### Source material
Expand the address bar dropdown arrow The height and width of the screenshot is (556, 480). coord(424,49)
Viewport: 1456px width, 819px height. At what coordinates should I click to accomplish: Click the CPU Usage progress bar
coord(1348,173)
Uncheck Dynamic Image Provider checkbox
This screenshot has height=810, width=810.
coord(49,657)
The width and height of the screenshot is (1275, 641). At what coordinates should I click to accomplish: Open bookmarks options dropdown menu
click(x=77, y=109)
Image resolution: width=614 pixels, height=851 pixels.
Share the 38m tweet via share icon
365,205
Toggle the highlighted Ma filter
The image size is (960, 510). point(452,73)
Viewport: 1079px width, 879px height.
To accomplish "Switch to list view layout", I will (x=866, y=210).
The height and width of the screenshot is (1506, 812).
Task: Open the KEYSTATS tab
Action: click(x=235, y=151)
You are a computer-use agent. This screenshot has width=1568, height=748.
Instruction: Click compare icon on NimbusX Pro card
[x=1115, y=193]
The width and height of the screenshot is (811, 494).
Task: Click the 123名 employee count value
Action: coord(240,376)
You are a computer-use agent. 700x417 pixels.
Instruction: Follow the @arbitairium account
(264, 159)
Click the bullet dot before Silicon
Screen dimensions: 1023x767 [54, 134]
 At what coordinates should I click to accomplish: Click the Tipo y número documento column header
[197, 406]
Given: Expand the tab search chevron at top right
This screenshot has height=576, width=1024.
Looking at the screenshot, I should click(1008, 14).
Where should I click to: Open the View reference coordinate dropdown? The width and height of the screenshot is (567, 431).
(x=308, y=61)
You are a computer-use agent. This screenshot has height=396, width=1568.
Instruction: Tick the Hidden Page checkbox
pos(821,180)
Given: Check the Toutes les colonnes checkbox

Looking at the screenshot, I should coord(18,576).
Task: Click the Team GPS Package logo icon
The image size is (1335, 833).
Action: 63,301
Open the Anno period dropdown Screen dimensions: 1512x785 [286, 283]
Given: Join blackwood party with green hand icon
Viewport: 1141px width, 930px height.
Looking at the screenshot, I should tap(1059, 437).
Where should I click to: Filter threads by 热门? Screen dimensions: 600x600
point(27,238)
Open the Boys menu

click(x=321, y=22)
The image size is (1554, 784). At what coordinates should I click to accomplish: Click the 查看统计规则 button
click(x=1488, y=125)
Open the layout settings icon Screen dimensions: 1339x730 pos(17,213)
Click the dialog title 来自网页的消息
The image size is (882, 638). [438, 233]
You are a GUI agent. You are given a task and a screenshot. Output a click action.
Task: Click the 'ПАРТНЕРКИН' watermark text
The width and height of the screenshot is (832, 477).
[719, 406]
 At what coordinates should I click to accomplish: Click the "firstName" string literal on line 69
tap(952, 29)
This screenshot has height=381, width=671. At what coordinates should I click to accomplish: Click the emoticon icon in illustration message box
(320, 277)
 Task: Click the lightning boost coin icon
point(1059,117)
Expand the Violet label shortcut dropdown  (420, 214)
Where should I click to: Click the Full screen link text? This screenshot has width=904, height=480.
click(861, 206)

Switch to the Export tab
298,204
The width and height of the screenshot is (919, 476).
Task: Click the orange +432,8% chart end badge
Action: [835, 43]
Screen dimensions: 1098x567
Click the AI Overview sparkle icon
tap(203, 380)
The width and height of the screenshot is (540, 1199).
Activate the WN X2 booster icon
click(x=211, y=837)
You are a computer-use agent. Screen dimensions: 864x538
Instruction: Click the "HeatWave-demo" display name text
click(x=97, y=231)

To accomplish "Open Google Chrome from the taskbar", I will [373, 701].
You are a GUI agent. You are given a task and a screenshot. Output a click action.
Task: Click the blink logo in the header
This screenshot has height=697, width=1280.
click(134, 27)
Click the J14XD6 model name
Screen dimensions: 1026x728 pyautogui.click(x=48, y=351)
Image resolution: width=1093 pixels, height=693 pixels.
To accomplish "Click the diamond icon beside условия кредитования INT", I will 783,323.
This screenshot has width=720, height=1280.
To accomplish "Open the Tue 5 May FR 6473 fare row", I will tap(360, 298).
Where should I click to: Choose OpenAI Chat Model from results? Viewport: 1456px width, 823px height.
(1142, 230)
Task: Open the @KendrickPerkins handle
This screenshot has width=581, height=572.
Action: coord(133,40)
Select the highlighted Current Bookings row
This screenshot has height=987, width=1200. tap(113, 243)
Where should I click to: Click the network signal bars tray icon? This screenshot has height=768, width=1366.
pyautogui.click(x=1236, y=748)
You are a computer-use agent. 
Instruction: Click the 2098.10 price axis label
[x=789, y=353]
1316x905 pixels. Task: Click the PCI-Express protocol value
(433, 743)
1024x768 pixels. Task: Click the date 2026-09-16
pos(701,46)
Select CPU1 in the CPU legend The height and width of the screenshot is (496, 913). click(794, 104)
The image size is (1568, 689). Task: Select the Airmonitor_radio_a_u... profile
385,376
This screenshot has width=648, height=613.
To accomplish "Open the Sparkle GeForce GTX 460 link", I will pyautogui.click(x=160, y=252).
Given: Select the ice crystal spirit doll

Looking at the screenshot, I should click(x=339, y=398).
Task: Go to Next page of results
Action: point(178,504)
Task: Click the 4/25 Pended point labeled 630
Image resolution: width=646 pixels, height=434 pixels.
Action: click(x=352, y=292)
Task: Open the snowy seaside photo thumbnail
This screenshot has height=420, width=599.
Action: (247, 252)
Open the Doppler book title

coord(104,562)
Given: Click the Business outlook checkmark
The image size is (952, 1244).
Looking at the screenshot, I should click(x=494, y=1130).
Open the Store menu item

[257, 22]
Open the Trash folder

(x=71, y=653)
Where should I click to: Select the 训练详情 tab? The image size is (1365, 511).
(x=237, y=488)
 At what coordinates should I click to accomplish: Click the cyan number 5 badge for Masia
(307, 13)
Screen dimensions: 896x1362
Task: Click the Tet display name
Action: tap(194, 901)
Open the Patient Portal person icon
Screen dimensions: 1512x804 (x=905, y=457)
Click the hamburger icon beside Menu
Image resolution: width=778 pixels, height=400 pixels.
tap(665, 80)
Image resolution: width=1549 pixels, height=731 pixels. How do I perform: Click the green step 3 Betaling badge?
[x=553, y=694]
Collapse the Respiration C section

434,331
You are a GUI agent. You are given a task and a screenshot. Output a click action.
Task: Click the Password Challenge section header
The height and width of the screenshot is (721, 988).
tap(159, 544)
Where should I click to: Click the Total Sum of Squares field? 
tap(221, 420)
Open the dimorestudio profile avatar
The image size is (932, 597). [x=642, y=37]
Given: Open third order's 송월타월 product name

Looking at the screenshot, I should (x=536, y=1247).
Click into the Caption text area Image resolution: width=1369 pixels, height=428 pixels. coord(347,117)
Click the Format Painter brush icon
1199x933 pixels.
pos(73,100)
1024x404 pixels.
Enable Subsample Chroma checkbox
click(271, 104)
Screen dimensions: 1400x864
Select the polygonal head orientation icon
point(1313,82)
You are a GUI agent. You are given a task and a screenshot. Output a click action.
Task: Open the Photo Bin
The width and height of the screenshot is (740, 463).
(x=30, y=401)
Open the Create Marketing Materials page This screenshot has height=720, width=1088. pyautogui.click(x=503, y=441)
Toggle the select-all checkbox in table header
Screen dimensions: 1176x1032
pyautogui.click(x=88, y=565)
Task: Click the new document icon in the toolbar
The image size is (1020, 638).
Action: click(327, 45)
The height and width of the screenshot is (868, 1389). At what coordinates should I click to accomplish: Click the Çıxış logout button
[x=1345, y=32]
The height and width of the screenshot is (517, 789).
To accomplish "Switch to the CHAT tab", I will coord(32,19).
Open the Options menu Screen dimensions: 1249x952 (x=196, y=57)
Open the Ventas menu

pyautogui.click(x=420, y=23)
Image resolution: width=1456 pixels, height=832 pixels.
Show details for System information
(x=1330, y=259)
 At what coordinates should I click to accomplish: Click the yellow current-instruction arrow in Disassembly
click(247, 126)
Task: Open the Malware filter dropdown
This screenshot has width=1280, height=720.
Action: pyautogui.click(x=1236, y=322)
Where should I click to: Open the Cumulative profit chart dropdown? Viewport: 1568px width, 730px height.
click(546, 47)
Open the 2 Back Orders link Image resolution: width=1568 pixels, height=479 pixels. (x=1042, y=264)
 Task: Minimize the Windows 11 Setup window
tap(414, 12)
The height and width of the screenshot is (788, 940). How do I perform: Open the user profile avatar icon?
######
# [Instructions to follow]
Wherever the word "Expand" appears in the data, return the whole line.

# [Answer space]
Expand the address bar dropdown arrow The height and width of the screenshot is (556, 480). coord(424,49)
Given: Expand the tab search chevron at top right
Expand the Violet label shortcut dropdown  (420, 214)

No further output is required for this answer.